- **EXERCISE DESCRIPTION**
Repeat exactly, and only, the lines from the line containing "At what coordinates should I click to accomplish: Click the cmd" through the last line of the records below, including both.

┌─ GIVEN RECORDS

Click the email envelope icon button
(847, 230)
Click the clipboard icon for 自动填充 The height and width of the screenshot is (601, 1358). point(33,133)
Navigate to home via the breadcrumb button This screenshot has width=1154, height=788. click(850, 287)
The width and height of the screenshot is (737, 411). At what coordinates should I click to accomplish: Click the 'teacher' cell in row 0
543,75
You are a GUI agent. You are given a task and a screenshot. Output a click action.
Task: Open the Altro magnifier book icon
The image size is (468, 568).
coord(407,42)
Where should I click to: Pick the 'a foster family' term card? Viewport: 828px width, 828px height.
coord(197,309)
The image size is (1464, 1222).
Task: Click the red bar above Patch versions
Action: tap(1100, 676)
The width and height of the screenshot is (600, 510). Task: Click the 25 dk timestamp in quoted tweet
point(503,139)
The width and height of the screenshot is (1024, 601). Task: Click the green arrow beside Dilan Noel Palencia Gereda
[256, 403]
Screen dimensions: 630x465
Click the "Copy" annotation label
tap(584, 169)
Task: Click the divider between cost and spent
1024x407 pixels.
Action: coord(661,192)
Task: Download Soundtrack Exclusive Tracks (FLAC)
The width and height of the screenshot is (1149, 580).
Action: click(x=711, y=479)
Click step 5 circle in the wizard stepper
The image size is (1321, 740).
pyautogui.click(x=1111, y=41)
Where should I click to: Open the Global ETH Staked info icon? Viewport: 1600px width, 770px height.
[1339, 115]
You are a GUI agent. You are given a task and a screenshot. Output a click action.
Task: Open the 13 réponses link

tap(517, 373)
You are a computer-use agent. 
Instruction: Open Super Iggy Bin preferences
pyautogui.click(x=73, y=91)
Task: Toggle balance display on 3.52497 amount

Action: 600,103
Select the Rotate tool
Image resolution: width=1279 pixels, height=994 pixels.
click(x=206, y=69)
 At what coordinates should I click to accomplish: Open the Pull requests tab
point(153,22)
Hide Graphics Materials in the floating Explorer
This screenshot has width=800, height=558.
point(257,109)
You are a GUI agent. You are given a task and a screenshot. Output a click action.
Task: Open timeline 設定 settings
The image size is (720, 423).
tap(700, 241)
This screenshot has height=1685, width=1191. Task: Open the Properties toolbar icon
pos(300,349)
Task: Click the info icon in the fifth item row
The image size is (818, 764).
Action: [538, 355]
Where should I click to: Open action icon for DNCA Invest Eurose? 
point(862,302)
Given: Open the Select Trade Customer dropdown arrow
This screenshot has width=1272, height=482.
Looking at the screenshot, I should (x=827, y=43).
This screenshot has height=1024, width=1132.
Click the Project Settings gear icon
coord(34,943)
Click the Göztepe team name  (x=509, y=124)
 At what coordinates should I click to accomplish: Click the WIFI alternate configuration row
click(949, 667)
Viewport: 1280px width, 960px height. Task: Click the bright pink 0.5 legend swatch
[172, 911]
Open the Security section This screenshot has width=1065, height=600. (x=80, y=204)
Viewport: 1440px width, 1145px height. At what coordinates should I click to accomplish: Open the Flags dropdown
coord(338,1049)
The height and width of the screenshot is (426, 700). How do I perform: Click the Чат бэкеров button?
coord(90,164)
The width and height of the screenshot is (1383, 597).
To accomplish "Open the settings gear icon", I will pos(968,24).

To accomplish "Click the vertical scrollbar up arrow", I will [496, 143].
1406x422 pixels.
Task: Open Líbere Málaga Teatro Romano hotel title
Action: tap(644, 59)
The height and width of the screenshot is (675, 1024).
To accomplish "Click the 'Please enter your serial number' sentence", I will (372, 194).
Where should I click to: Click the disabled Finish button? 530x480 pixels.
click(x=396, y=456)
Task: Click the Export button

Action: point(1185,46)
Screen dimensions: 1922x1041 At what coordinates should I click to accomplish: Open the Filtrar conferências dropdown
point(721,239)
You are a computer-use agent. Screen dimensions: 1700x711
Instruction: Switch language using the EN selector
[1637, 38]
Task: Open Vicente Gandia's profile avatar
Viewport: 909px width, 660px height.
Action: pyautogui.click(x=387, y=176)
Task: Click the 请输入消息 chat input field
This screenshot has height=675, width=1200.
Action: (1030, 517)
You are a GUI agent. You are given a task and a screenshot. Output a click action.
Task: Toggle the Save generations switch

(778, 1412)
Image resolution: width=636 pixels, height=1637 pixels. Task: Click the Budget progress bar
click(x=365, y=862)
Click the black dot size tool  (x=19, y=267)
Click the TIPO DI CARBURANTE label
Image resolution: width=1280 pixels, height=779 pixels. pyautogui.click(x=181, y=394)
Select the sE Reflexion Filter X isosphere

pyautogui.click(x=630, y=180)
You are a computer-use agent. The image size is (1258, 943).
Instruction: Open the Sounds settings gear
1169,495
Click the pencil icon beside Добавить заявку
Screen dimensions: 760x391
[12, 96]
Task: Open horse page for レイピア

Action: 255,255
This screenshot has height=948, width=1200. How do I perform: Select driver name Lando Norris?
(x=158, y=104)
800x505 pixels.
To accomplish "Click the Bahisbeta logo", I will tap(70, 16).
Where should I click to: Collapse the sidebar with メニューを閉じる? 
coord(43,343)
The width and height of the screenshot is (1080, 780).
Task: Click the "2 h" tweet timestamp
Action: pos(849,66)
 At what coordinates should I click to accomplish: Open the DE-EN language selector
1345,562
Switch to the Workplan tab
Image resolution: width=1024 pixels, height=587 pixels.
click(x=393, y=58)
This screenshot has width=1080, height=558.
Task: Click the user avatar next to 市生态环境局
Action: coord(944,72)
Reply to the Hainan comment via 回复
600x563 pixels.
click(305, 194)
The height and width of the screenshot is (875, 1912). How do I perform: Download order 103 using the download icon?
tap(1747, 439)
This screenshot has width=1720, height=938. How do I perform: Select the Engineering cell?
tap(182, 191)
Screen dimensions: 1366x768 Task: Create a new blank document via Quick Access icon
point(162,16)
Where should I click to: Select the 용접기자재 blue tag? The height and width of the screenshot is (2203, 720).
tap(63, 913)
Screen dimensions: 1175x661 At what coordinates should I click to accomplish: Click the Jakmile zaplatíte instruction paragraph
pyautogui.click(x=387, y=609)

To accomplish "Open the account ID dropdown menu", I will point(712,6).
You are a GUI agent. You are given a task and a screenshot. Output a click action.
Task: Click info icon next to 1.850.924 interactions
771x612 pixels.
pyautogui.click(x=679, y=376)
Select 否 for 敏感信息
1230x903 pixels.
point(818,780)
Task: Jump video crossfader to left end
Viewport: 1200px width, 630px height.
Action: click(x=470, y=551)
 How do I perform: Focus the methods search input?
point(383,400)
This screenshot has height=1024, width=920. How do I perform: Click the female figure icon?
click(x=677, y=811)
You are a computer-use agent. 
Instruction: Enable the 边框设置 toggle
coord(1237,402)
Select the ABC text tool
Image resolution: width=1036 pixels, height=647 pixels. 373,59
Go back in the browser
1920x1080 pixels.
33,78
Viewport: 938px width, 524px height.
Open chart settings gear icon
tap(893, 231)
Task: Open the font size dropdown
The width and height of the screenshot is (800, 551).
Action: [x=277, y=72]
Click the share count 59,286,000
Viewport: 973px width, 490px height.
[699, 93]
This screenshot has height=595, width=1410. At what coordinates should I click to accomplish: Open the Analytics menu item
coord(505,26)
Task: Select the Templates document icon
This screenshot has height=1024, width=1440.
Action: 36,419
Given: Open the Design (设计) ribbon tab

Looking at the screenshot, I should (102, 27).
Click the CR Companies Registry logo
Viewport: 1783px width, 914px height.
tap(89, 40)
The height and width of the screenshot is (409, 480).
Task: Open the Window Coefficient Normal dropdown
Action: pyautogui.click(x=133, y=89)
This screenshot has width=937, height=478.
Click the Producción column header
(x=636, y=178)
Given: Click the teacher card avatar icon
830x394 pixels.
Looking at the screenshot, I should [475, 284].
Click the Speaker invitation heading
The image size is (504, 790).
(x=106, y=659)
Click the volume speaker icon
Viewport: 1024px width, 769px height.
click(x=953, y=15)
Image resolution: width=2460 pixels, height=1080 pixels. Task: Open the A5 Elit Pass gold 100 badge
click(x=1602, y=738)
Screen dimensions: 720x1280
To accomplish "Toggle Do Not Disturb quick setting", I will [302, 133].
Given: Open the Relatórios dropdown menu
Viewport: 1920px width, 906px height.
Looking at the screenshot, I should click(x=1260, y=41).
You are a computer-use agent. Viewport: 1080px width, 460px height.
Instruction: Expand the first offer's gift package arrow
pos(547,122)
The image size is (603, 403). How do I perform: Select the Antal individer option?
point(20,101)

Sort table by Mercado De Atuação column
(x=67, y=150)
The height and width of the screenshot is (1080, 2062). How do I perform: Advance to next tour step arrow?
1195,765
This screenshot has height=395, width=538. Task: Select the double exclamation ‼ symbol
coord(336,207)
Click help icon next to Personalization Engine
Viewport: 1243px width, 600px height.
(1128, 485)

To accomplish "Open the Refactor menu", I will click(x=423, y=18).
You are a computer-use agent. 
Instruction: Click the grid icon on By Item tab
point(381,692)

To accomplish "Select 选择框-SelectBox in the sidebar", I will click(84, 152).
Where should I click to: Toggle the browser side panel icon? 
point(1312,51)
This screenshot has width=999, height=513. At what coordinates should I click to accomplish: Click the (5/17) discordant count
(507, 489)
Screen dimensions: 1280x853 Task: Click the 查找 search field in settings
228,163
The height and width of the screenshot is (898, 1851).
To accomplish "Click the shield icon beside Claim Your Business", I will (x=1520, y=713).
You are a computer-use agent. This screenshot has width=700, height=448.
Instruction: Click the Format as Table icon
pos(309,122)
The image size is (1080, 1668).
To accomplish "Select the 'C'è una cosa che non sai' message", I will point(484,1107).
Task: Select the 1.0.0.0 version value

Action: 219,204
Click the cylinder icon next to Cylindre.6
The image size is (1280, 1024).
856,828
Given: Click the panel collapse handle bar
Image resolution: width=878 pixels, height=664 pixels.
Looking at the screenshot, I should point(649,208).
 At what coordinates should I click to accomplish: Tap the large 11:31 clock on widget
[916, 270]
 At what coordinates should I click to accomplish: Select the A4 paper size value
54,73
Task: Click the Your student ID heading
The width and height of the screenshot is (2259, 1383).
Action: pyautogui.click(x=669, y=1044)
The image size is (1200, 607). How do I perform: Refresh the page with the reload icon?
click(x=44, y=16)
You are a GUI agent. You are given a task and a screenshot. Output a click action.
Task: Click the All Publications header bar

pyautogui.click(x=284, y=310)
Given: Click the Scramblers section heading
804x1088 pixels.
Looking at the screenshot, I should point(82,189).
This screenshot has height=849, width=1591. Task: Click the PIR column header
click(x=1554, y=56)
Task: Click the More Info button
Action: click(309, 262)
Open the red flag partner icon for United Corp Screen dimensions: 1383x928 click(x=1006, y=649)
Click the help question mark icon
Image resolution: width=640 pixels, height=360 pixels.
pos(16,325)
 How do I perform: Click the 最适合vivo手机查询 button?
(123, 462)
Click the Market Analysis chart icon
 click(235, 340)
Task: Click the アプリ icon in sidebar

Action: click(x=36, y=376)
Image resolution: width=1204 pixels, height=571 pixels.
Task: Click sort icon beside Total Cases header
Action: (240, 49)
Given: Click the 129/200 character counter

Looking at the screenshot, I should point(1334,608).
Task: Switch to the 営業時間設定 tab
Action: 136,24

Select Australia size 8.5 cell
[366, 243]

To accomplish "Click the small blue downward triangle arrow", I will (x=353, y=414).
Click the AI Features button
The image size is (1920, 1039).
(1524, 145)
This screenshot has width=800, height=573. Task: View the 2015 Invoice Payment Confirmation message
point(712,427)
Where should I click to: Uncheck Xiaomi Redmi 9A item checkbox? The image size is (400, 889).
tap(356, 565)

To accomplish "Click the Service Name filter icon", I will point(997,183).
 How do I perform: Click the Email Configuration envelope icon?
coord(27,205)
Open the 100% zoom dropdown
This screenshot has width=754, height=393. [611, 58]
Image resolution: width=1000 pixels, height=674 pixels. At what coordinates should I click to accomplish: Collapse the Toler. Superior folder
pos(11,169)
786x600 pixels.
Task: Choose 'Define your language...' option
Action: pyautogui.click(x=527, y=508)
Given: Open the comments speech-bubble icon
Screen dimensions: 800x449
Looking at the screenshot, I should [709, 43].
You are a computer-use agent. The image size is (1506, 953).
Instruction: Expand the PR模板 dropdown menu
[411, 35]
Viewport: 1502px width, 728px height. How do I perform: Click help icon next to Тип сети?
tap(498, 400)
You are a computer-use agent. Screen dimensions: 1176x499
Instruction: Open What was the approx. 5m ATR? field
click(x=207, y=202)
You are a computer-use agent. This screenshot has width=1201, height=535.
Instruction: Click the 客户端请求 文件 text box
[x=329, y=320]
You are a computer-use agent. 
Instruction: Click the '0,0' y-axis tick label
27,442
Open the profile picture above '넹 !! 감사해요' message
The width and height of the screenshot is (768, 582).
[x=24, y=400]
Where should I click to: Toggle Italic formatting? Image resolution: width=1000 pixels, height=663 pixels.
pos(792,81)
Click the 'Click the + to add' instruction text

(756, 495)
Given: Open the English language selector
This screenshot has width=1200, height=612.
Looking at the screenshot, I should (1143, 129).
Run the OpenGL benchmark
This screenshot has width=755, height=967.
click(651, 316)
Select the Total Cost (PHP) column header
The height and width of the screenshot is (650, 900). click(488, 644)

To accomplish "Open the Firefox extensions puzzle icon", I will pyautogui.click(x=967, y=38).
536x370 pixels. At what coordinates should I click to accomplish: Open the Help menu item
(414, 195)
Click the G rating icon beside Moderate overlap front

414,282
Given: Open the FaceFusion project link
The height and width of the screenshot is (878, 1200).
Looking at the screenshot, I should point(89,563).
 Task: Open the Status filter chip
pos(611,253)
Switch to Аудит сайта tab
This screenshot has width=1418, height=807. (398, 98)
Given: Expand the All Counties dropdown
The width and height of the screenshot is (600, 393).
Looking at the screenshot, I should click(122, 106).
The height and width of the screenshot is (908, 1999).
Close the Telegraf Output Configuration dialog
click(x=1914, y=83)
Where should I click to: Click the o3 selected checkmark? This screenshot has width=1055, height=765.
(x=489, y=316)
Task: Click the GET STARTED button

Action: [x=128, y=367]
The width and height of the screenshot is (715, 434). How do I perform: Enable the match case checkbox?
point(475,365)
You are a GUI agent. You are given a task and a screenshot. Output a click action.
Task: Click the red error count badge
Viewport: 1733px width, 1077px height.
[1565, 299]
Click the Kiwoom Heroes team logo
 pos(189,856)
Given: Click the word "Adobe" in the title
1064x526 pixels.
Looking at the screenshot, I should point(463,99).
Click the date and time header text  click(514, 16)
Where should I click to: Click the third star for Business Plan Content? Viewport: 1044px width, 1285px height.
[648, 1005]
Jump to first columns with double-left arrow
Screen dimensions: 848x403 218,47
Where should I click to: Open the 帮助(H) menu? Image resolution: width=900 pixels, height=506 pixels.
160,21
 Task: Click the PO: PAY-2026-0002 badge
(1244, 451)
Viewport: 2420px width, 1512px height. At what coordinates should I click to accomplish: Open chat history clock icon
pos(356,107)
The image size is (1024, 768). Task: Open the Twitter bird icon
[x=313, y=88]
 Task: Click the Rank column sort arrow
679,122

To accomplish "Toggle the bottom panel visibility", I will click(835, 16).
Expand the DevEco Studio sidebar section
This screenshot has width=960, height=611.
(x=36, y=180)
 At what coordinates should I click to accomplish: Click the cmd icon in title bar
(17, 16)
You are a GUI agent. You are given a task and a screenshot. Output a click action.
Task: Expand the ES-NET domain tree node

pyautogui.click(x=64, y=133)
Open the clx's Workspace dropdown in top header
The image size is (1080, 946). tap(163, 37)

└─

- **WRITTEN ANSWER**
 At what coordinates should I click to accomplish: Click the cmd icon in title bar
(17, 16)
You are a GUI agent. You are given a task and a screenshot. Output a click action.
Task: Expand the ES-NET domain tree node

pyautogui.click(x=64, y=133)
Open the clx's Workspace dropdown in top header
The image size is (1080, 946). tap(163, 37)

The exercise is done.